La "riprogrammazione" epigenetica delle cellule tumorali è realtà

12/01/2019 - 14:47

Si è da poco concluso a Milano un importante convegno su “Nutrizione e Cancro” promosso dalla Associazione Italiana di Oncologia Medica, a cui ha preso parte anche l’ex presidente USA Barack Obama, nel corso del quale è stato presentato il Position Paper "Trattamenti integrativi in oncologia: i fattori di differenziazione cellulare in integrazione alla chemioterapia".

Il Comitato Scientifico, costituitosi per la ricerca i cui esiti sono stati illustrati nel corso del convegno, ha studiato i meccanismi con cui agiscono i fattori di differenziazione staminali nella riprogrammazione delle cellule tumorali. La conclusione raggiunta è che esiste la possibilità di ottenere la "riprogrammazione" epigenetica delle cellule tumorali attraverso l’integrazione di alcuni peptidi capaci di riportare la cellula alla sua normale fisiologia.

Dallo studio condotto è emerso che i fattori di differenziazione staminali possono regolare i geni bloccando il ciclo cellulare delle cellule tumorali. Due i possibili eventi: se i danni che hanno dato origine al tumore non sono estremamente gravi è possibile ottenere la riparazione e le cellule tornano ad assumere un comportamento normale, se i danni sono molto gravi non è possibile ripararli e si procede alla attivazione di geni che procurano la morte cellulare programmata facendo morire le cellule non riparabili. Nell’uno e nell’altro caso le cellule tumorali cessano comunque il ciclo della moltiplicazione.
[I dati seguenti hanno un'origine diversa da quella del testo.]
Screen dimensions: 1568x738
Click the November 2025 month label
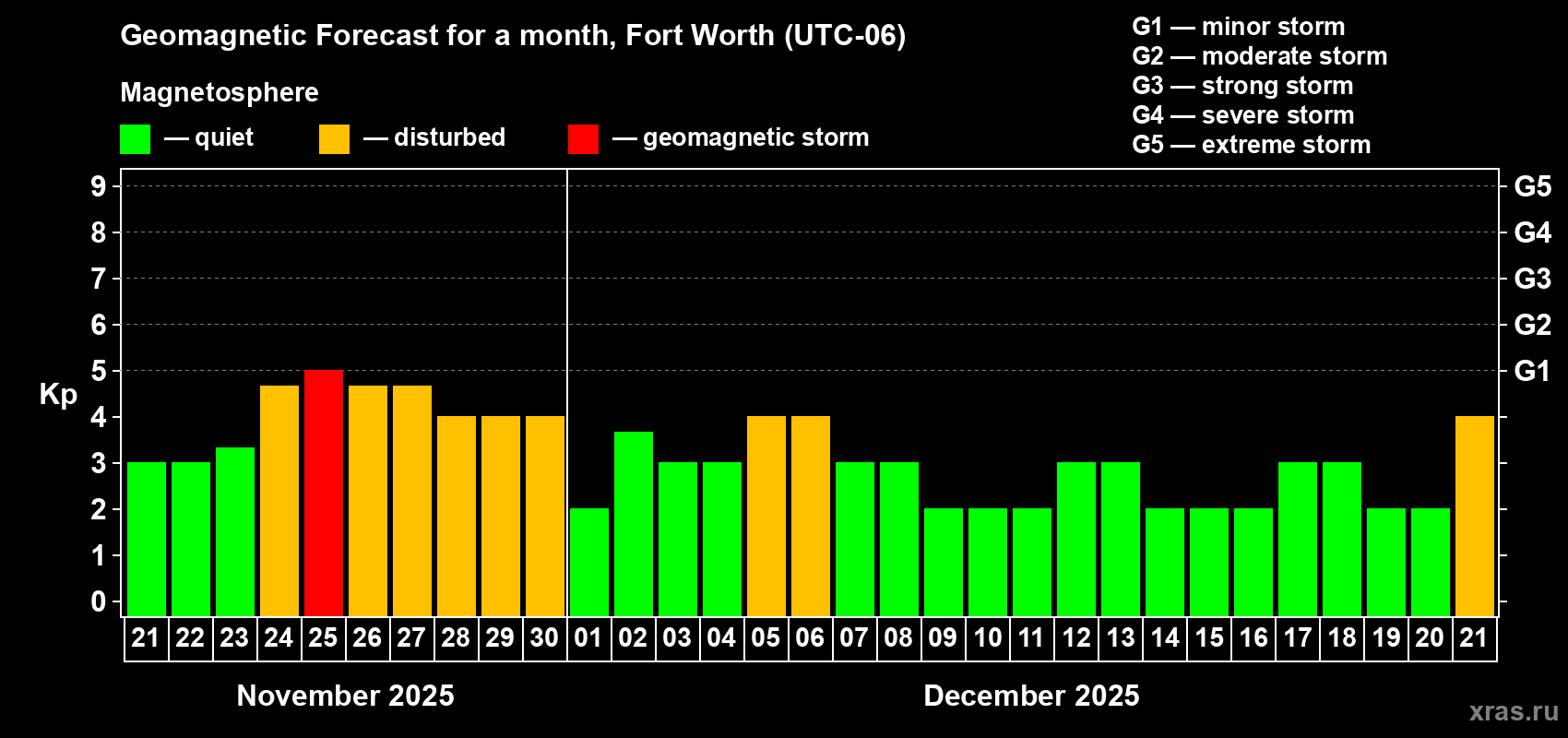click(346, 696)
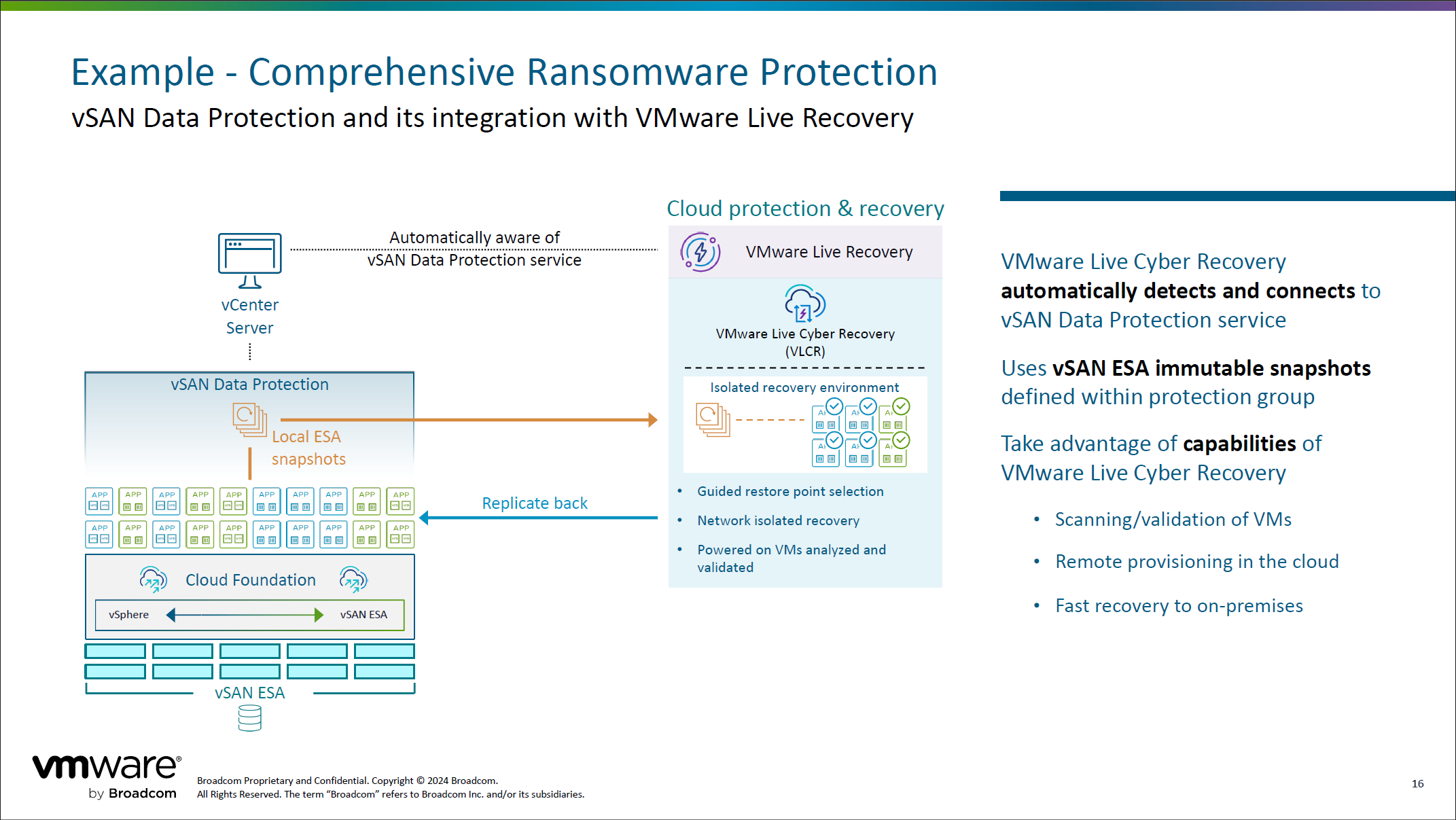Click the cloud icon right of Cloud Foundation

coord(353,580)
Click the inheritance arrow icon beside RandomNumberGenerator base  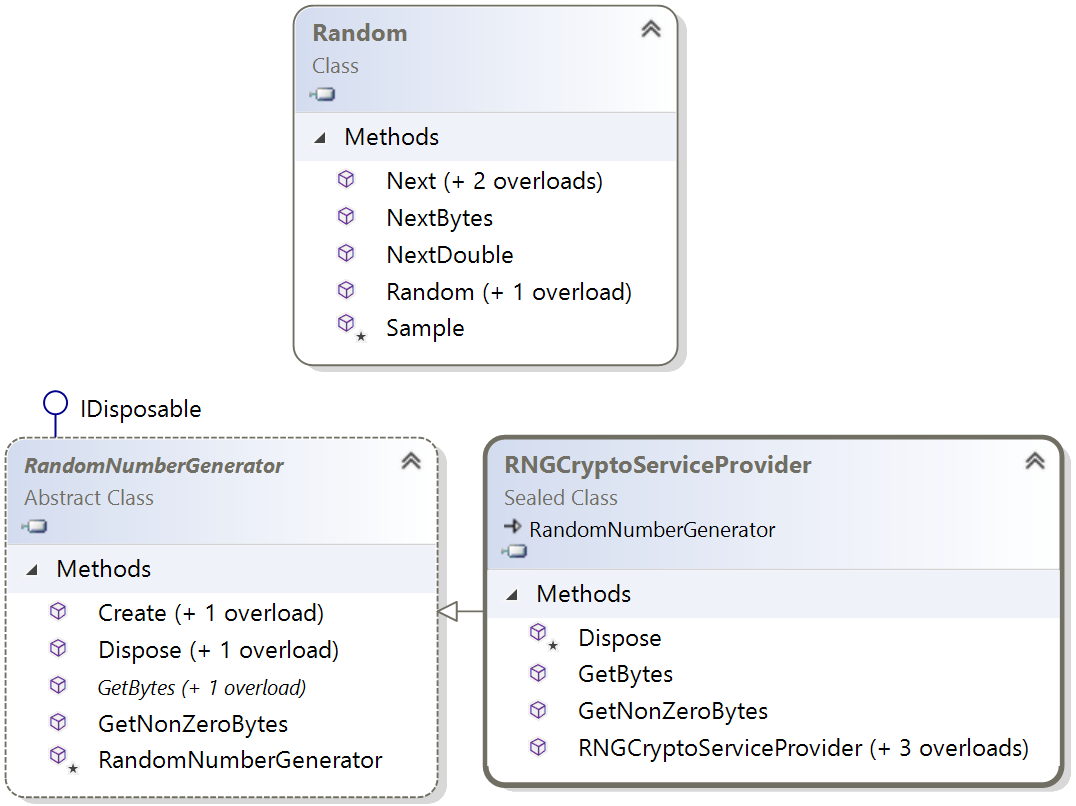(x=513, y=527)
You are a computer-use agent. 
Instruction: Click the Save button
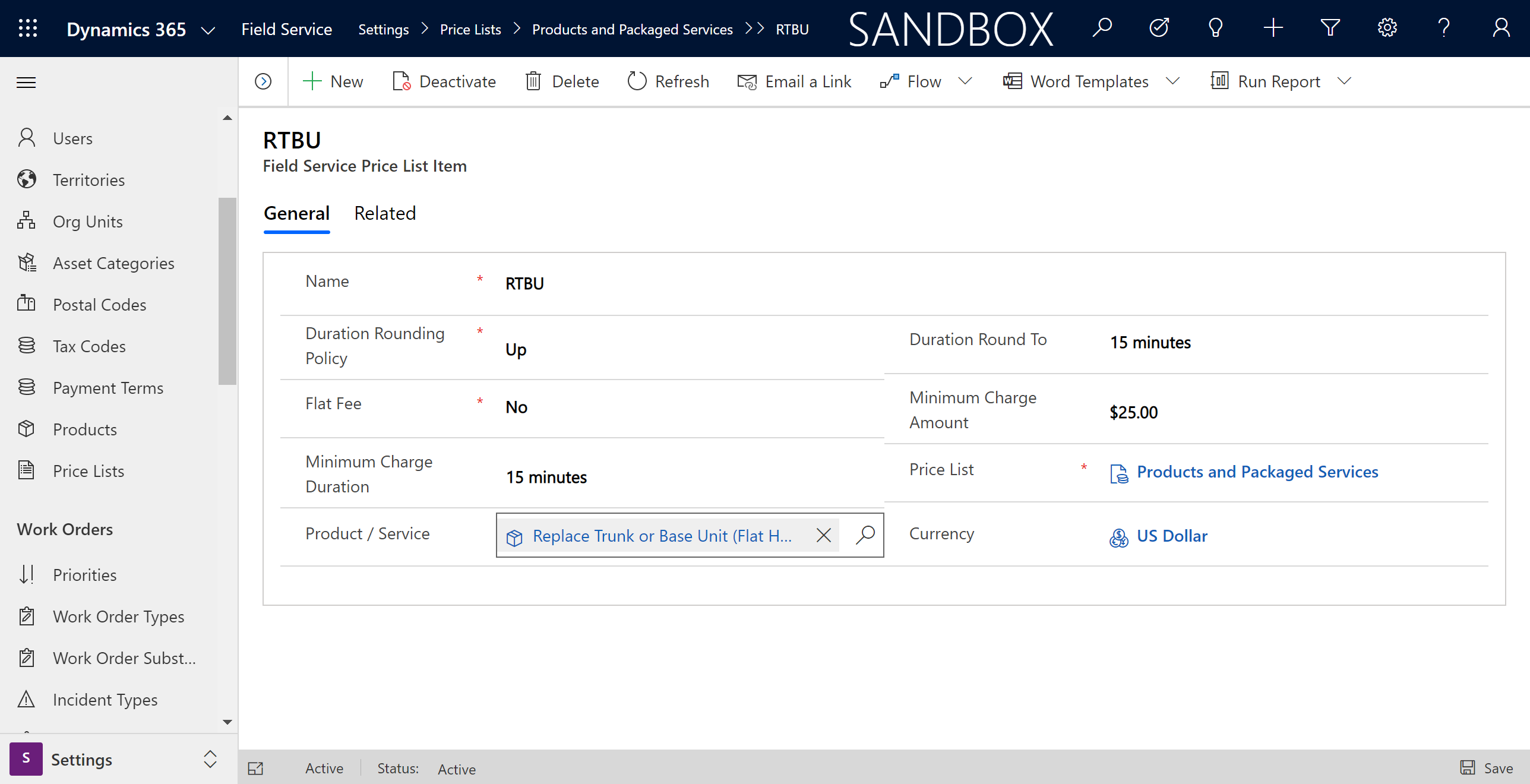(x=1491, y=768)
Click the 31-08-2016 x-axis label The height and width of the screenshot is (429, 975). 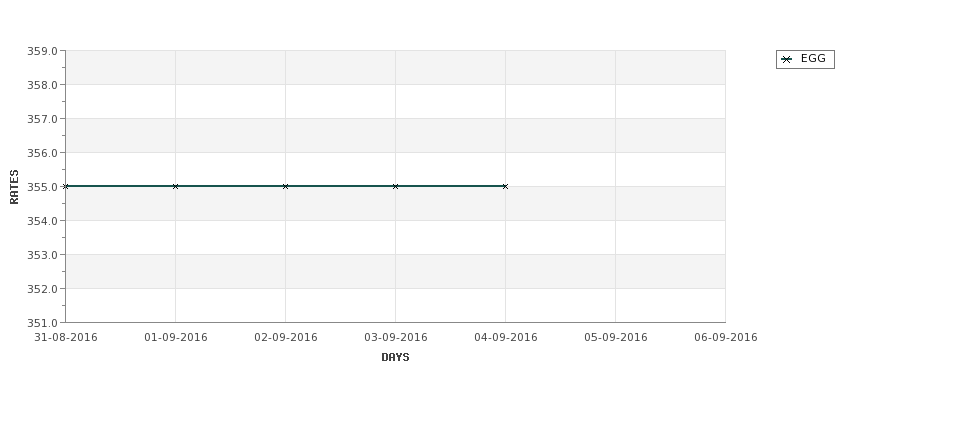pos(66,337)
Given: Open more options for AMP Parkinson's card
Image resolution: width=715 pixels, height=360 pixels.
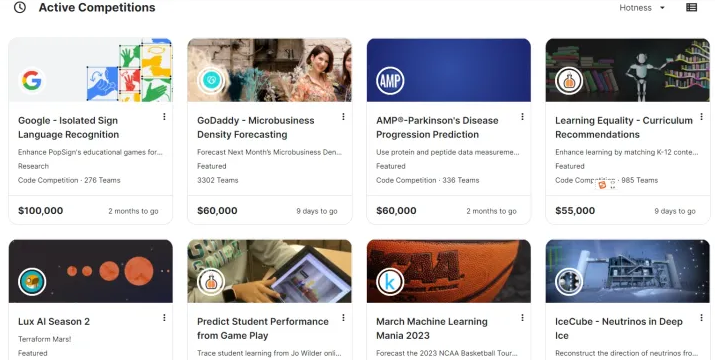Looking at the screenshot, I should (522, 117).
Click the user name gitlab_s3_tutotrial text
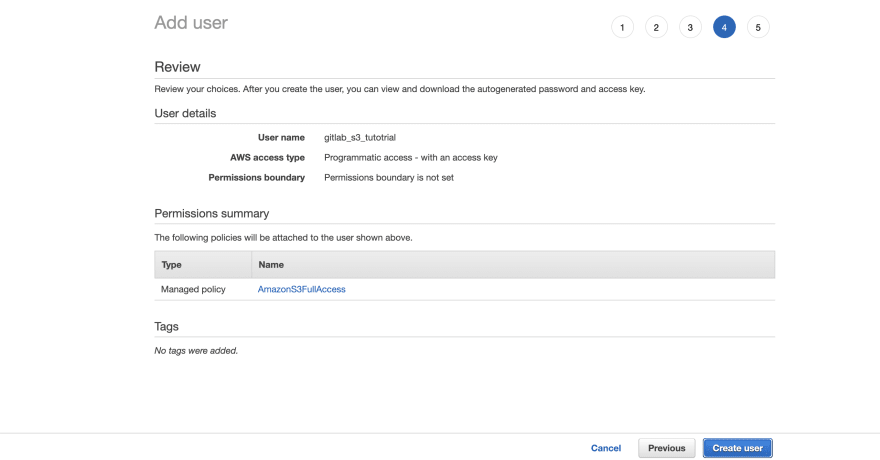 tap(360, 137)
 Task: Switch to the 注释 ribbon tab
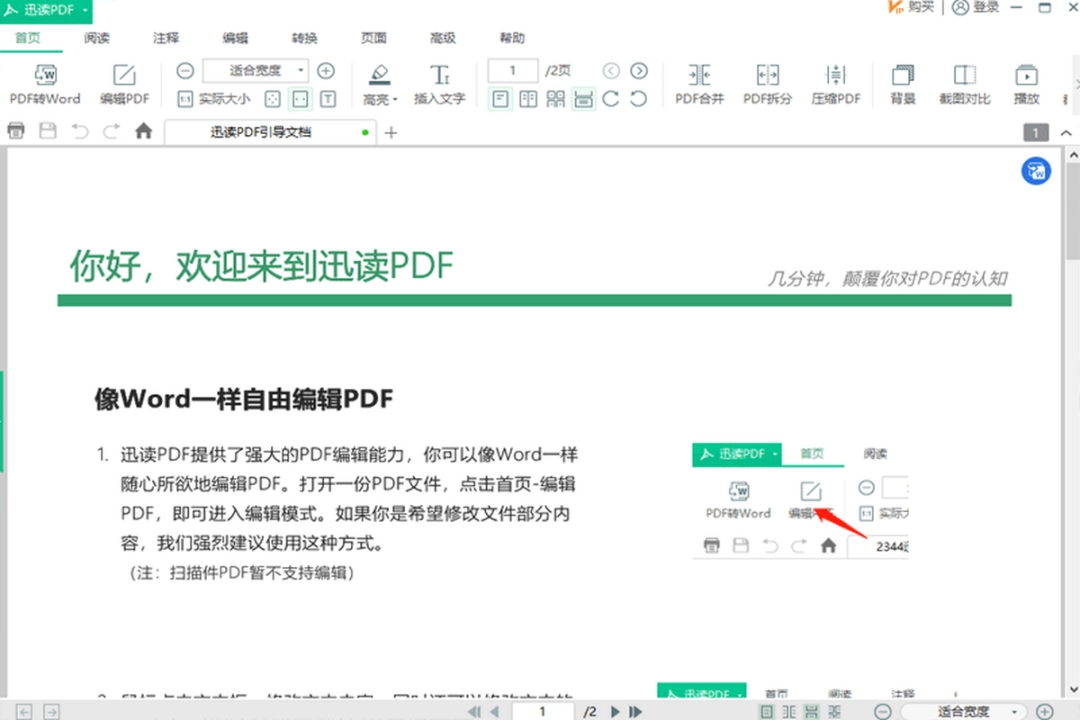click(165, 38)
Sotto tale profilo i tumori possono essere considerati quindi malattie reversibili e le cellule tumorali cellule riprogrammabili.

Dopo circa 20 anni ha così trovato conferma la tesi del prof. Pier Mario Biava, pubblicata sulla prestigiosa rivista Cancer Letter nel 1988, basata su uno studio condotto in collaborazione con l’Istituto di Medicina del Lavoro dell’Università di Trieste e l’Istituto Nazionale dei Tumori di Milano, secondo cui "i tumori sono patologie reversibili".

Utile citare, infine, le conclusioni del Position Paper: «Il Comitato riunitosi per valutare la solidità scientifica delle ricerche descritte ha confermato l’importanza di questo filone di studio e stimola a livello universitario lo sviluppo di ulteriori ricerche sia su modello animale che a livello clinico. Esiste inoltre la possibilità di mettere a punto integratori che ispirandosi a queste ricerche possano fornire ai medici un valido supporto per integrare buona parte di quei fattori di differenziazione descritti in letteratura. Tali soluzioni sono da intendersi solo come integrazione alle terapie standard e ci si auspica che possano essere preventivamente validate mediante opportuni studi clinici».